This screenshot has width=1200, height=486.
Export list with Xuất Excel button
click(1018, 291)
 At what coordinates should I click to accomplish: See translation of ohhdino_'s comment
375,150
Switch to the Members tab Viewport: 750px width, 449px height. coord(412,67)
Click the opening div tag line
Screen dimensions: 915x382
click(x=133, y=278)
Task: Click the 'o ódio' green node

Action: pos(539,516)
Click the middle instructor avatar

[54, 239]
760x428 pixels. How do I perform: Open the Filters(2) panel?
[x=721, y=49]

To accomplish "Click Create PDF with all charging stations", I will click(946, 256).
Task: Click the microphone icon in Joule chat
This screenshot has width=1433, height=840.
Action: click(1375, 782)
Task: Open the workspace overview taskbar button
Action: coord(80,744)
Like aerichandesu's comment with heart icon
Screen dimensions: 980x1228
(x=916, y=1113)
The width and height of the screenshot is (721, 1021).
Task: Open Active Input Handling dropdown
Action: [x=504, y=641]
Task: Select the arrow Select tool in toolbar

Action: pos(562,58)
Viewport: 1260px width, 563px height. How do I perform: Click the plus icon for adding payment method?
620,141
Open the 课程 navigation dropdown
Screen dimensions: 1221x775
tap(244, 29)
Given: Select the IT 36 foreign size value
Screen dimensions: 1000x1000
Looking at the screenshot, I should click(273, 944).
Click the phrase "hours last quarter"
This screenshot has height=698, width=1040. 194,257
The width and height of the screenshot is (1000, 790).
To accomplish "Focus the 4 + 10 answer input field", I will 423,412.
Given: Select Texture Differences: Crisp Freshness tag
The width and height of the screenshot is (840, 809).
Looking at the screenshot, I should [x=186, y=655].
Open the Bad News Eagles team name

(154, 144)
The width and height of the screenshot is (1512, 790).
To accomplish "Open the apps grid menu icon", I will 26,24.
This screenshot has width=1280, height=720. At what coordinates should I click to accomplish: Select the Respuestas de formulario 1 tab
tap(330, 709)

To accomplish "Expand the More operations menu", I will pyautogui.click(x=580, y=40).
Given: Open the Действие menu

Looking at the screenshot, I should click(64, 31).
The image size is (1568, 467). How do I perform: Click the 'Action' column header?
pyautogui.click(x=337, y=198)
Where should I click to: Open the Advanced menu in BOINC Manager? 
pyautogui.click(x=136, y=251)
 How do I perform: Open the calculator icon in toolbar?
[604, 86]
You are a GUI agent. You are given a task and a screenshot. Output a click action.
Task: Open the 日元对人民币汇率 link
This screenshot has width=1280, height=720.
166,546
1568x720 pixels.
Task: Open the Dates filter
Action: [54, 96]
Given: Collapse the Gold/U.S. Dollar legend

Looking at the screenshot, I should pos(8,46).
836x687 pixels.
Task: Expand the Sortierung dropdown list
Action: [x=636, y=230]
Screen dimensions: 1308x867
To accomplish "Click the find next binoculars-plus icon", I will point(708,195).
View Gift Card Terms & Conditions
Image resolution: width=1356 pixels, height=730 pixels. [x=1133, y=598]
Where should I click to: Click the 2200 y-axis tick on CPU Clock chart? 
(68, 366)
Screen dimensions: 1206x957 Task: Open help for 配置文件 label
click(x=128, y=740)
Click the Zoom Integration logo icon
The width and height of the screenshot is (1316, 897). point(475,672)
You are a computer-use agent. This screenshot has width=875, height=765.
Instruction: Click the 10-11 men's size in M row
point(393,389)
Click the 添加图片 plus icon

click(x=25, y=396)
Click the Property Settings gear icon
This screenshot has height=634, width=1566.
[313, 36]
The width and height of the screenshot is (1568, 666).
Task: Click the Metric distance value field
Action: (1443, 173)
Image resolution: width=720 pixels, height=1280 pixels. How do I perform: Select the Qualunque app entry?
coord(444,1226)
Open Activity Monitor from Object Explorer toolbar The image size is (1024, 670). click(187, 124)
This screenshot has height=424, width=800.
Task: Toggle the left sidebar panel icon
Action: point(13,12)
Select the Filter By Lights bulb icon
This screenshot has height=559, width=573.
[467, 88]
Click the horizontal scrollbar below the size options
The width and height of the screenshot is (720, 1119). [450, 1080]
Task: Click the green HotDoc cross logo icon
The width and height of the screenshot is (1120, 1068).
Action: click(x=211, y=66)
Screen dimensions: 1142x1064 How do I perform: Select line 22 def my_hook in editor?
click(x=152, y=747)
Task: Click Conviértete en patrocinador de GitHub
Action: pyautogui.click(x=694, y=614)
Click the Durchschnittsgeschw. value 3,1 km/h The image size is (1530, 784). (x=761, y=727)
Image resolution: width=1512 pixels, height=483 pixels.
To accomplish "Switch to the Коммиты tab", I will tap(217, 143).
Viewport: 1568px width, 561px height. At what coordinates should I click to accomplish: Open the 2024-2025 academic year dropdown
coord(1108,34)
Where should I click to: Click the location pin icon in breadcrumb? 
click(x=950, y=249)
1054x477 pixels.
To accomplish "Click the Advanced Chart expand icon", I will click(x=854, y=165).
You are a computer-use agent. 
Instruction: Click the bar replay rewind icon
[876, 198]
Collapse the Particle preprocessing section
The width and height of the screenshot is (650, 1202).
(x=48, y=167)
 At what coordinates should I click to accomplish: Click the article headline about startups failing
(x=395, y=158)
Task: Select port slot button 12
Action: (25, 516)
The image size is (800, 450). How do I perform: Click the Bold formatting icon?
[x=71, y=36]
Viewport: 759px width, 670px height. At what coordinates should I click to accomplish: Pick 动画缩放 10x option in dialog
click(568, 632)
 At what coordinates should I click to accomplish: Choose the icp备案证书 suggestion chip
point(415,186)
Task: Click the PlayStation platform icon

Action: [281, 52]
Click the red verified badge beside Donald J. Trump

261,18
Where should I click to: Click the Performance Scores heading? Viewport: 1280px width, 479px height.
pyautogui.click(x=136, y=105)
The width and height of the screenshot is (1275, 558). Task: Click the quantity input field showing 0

□ □ □

#### What the task requires:
All of the data above needs to be given again exactly.

#### Response to this task:
This screenshot has width=1200, height=486.
Export list with Xuất Excel button
click(1018, 291)
 At what coordinates should I click to accomplish: See translation of ohhdino_'s comment
375,150
Switch to the Members tab Viewport: 750px width, 449px height. coord(412,67)
Click the opening div tag line
Screen dimensions: 915x382
click(x=133, y=278)
Task: Click the 'o ódio' green node

Action: pos(539,516)
Click the middle instructor avatar

[54, 239]
760x428 pixels. How do I perform: Open the Filters(2) panel?
[x=721, y=49]

To accomplish "Click Create PDF with all charging stations", I will click(946, 256).
Task: Click the microphone icon in Joule chat
This screenshot has width=1433, height=840.
Action: click(1375, 782)
Task: Open the workspace overview taskbar button
Action: coord(80,744)
Like aerichandesu's comment with heart icon
Screen dimensions: 980x1228
(x=916, y=1113)
The width and height of the screenshot is (721, 1021).
Task: Open Active Input Handling dropdown
Action: [x=504, y=641]
Task: Select the arrow Select tool in toolbar

Action: pos(562,58)
Viewport: 1260px width, 563px height. How do I perform: Click the plus icon for adding payment method?
620,141
Open the 课程 navigation dropdown
Screen dimensions: 1221x775
tap(244, 29)
Given: Select the IT 36 foreign size value
Screen dimensions: 1000x1000
Looking at the screenshot, I should click(273, 944).
Click the phrase "hours last quarter"
This screenshot has height=698, width=1040. 194,257
The width and height of the screenshot is (1000, 790).
To accomplish "Focus the 4 + 10 answer input field", I will 423,412.
Given: Select Texture Differences: Crisp Freshness tag
The width and height of the screenshot is (840, 809).
Looking at the screenshot, I should [x=186, y=655].
Open the Bad News Eagles team name

(154, 144)
The width and height of the screenshot is (1512, 790).
To accomplish "Open the apps grid menu icon", I will 26,24.
This screenshot has width=1280, height=720. At what coordinates should I click to accomplish: Select the Respuestas de formulario 1 tab
tap(330, 709)

To accomplish "Expand the More operations menu", I will pyautogui.click(x=580, y=40).
Given: Open the Действие menu

Looking at the screenshot, I should click(64, 31).
The image size is (1568, 467). How do I perform: Click the 'Action' column header?
pyautogui.click(x=337, y=198)
Where should I click to: Open the Advanced menu in BOINC Manager? 
pyautogui.click(x=136, y=251)
 How do I perform: Open the calculator icon in toolbar?
[604, 86]
You are a GUI agent. You are given a task and a screenshot. Output a click action.
Task: Open the 日元对人民币汇率 link
This screenshot has width=1280, height=720.
166,546
1568x720 pixels.
Task: Open the Dates filter
Action: [54, 96]
Given: Collapse the Gold/U.S. Dollar legend

Looking at the screenshot, I should pos(8,46).
836x687 pixels.
Task: Expand the Sortierung dropdown list
Action: [x=636, y=230]
Screen dimensions: 1308x867
To accomplish "Click the find next binoculars-plus icon", I will point(708,195).
View Gift Card Terms & Conditions
Image resolution: width=1356 pixels, height=730 pixels. [x=1133, y=598]
Where should I click to: Click the 2200 y-axis tick on CPU Clock chart? 
(68, 366)
Screen dimensions: 1206x957 Task: Open help for 配置文件 label
click(x=128, y=740)
Click the Zoom Integration logo icon
The width and height of the screenshot is (1316, 897). point(475,672)
You are a computer-use agent. This screenshot has width=875, height=765.
Instruction: Click the 10-11 men's size in M row
point(393,389)
Click the 添加图片 plus icon

click(x=25, y=396)
Click the Property Settings gear icon
This screenshot has height=634, width=1566.
[313, 36]
The width and height of the screenshot is (1568, 666).
Task: Click the Metric distance value field
Action: (1443, 173)
Image resolution: width=720 pixels, height=1280 pixels. How do I perform: Select the Qualunque app entry?
coord(444,1226)
Open Activity Monitor from Object Explorer toolbar The image size is (1024, 670). click(187, 124)
This screenshot has height=424, width=800.
Task: Toggle the left sidebar panel icon
Action: point(13,12)
Select the Filter By Lights bulb icon
This screenshot has height=559, width=573.
[467, 88]
Click the horizontal scrollbar below the size options
The width and height of the screenshot is (720, 1119). [450, 1080]
Task: Click the green HotDoc cross logo icon
The width and height of the screenshot is (1120, 1068).
Action: click(x=211, y=66)
Screen dimensions: 1142x1064 How do I perform: Select line 22 def my_hook in editor?
click(x=152, y=747)
Task: Click Conviértete en patrocinador de GitHub
Action: pyautogui.click(x=694, y=614)
Click the Durchschnittsgeschw. value 3,1 km/h The image size is (1530, 784). (x=761, y=727)
Image resolution: width=1512 pixels, height=483 pixels.
To accomplish "Switch to the Коммиты tab", I will tap(217, 143).
Viewport: 1568px width, 561px height. At what coordinates should I click to accomplish: Open the 2024-2025 academic year dropdown
coord(1108,34)
Where should I click to: Click the location pin icon in breadcrumb? 
click(x=950, y=249)
1054x477 pixels.
To accomplish "Click the Advanced Chart expand icon", I will click(x=854, y=165).
You are a computer-use agent. 
Instruction: Click the bar replay rewind icon
[876, 198]
Collapse the Particle preprocessing section
The width and height of the screenshot is (650, 1202).
(x=48, y=167)
 At what coordinates should I click to accomplish: Click the article headline about startups failing
(x=395, y=158)
Task: Select port slot button 12
Action: (25, 516)
The image size is (800, 450). How do I perform: Click the Bold formatting icon?
[x=71, y=36]
Viewport: 759px width, 670px height. At what coordinates should I click to accomplish: Pick 动画缩放 10x option in dialog
click(568, 632)
 At what coordinates should I click to accomplish: Choose the icp备案证书 suggestion chip
point(415,186)
Task: Click the PlayStation platform icon

Action: [281, 52]
Click the red verified badge beside Donald J. Trump

261,18
Where should I click to: Click the Performance Scores heading? Viewport: 1280px width, 479px height.
pyautogui.click(x=136, y=105)
The width and height of the screenshot is (1275, 558). Task: Click the quantity input field showing 0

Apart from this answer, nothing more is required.